Manque de confiance des bailleurs de fonds : Déblocage incertain des financements européens

Jacaranda

UE-(1)Selon Antonio Sanchez-Benedito Gaspar, « il y a un engagement de l’UE de l’ordre de 518 millions d’Euros pour le 11e FED, mais il reste quelques formalités à remplir ».

Bon nombre d’observateurs se demandent actuellement si la tenue des élections n’était pas suffisante pour résoudre définitivement la crise et rétablir une relation de confiance avec les bailleurs de fonds. En effet, jusqu’ici, et ce, bien malgré la valse des Ambassadeurs qui se présentent tour à tour à Iavoloha pour présenter leurs lettres de créance, l’on constate que le régime ne bénéficie pas de la confiance des bailleurs de fonds. C’est le cas notamment du Fonds Monétaire International (FMI) qui, huit mois après l’accession au pouvoir du président Hery Rajaonarimampianina, n’a pas encore débloqué le financement de la balance des paiements. D’autant plus que le bureau du FMI à Madagascar n’est pas encore opérationnel. Pour ce qui est de la Banque mondiale, elle n’intervient pour le moment que dans les projets sociaux qui ont des impacts directs sur le social des populations vulnérables. La déclaration hier du nouvel Ambassadeur de l’Union européenne, Antonio Sanchez-Benedito Gaspar confirme ce manque de confiance des bailleurs de fonds envers le régime Rajaonarimampianina. En effet, l’Ambassadeur UE a présenté ses lettres de créance auprès du numéro Un d’Ambohitsorohitra. Cette cérémonie qui s’est déroulée au Palais d’Iavoloha lui a permis d’annoncer les deux grands axes prioritaires pour l’intervention de l’Union européenne à Madagascar, à savoir, le dialogue politique et la relance de la coopération. Le processus de transition et de résolution de la crise, ainsi que l’organisation des élections ont été évoqués au cours de la rencontre entre les deux personnalités.

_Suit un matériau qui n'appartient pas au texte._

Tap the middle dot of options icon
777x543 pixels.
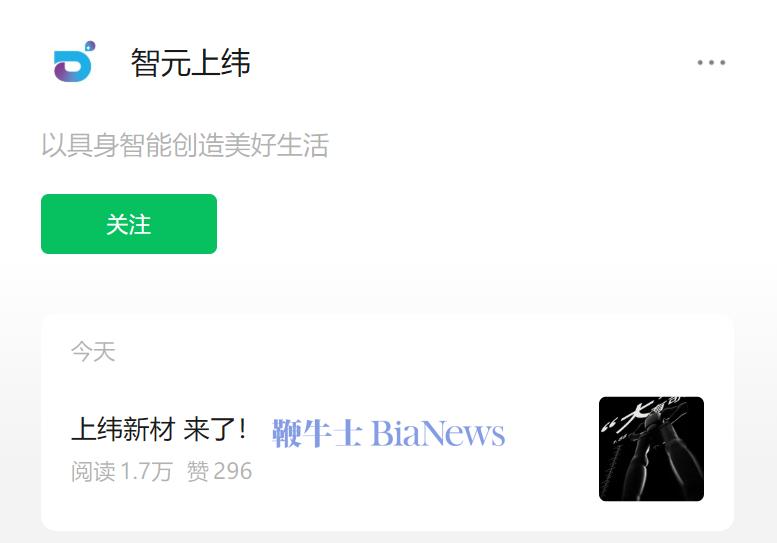[x=711, y=62]
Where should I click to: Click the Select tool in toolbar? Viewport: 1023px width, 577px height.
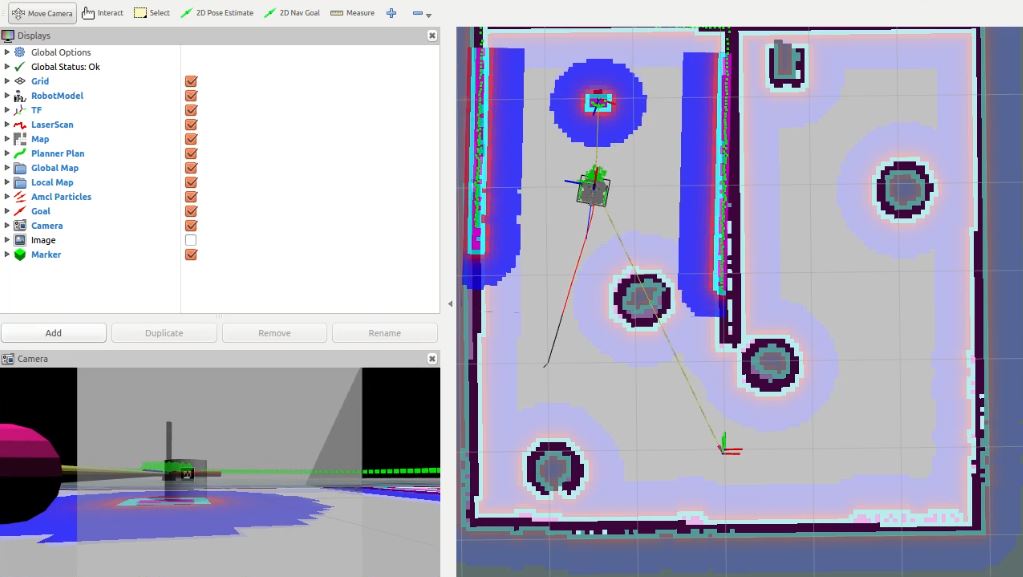coord(152,13)
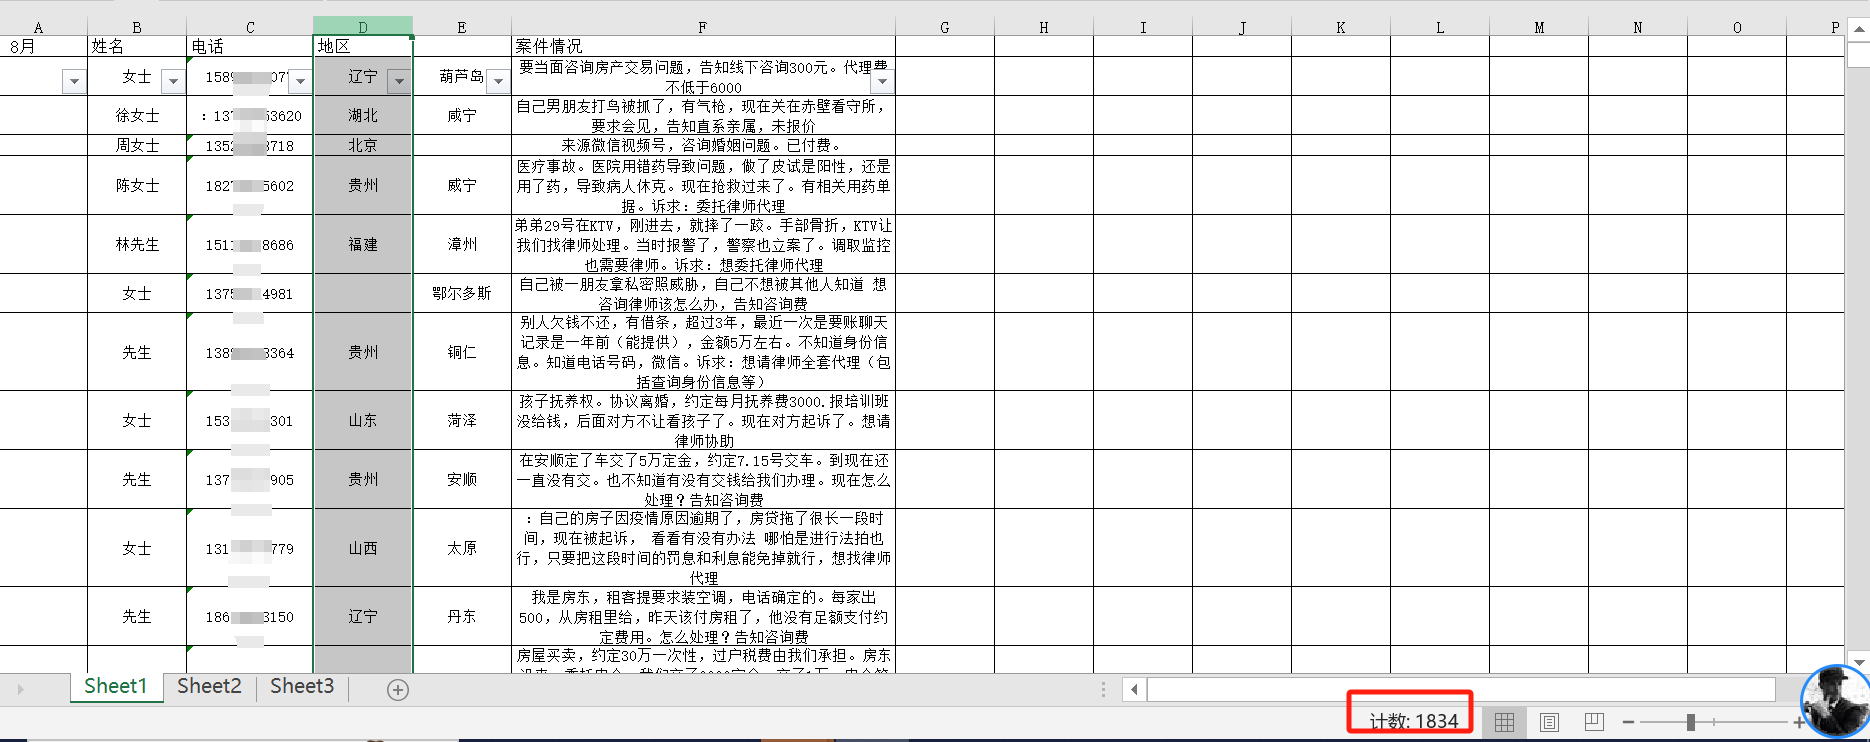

« Formalités à remplir ». En tout cas, à entendre les explications d’Antonio Sanchez-Benedito Gaspar, « l’Union Européenne est disposée à renforcer la coopération avec la Grande Ile ». Une déclaration purement diplomatique dans la mesure où le déblocage des financements reste encore sous conditions. « C’est un signal très fort d’un appui de 65 millions d’Euros à débourser avant la fin d’année, si toutefois les conditions sont réunies », a-t-il déclaré. Et lui d’ajouter au passage que « le président malgache a rassuré que le gouvernement de Madagascar va faire toutes les possibilités pour réussir ». Cette déclaration laisse planer le doute sur l’acquisition des aides financières émanant de l’Union européenne. D’ailleurs, aucune précision sur les tenants et aboutissants de ces « conditions » n’a été avancée. Ils consistent certainement au respect de la démocratie, de la bonne gouvernance, de l’Etat de droit et de la liberté d’expression, mais aussi et surtout, de la mise en place d’un gouvernement représentatif de toutes les forces politiques. En outre, pour ce qui est du 11e FED, l’Ambassadeur de l’Union européenne de déclarer qu’ « il y a une augmentation qui a été décidée et à formaliser, bien que beaucoup aient été faits. Il y a un engagement de l’UE de l’ordre de 518 millions d’Euros pour cette période, mais il y a quelques formalités à remplir ».

Lettres de créance. Pour revenir à la journée d’hier, 4 ambassadeurs, à savoir l’Ambassadeur de l’Etat d’Israël, Yoram Elron, celui du Sénégal, le Docteur Momar Diop, celui de la République du Congo, Léonard-Emile Ognimba et l’Ambassadeur de l’Union européenne, Antonio Sanchez-Benedito Gaspar ont présenté leurs lettres de créance auprès du numéro Un d’Ambohitsorohitra. L’Israël, le Sénégal et la République du Congo entendent renforcer la coopération avec Madagascar, notamment dans les domaines de l’Agriculture, de la Médecine, de la Pêche, du Tourisme, ainsi que de l’Economie et de la Sécurité maritime. Le renforcement de la coopération Madagascar – Sénégal dans le domaine de l’Education, l’Enseignement supérieur et de la Recherche est également envisagé. Par ailleurs, le Docteur Momar Diop a aussi promis de soutenir la candidature de la Grande Ile pour l’organisation du Sommet de Organisation Internationale de la Francophonie (OIF) en 2016. A noter que le président Hery Rajaonarimampianina a mis le cap sur Paris hier en vue d’une rencontre officielle avec le président français François Hollande, prévue se tenir au Palais de l’Elysée le 19 septembre prochain à 12 heures, heures françaises.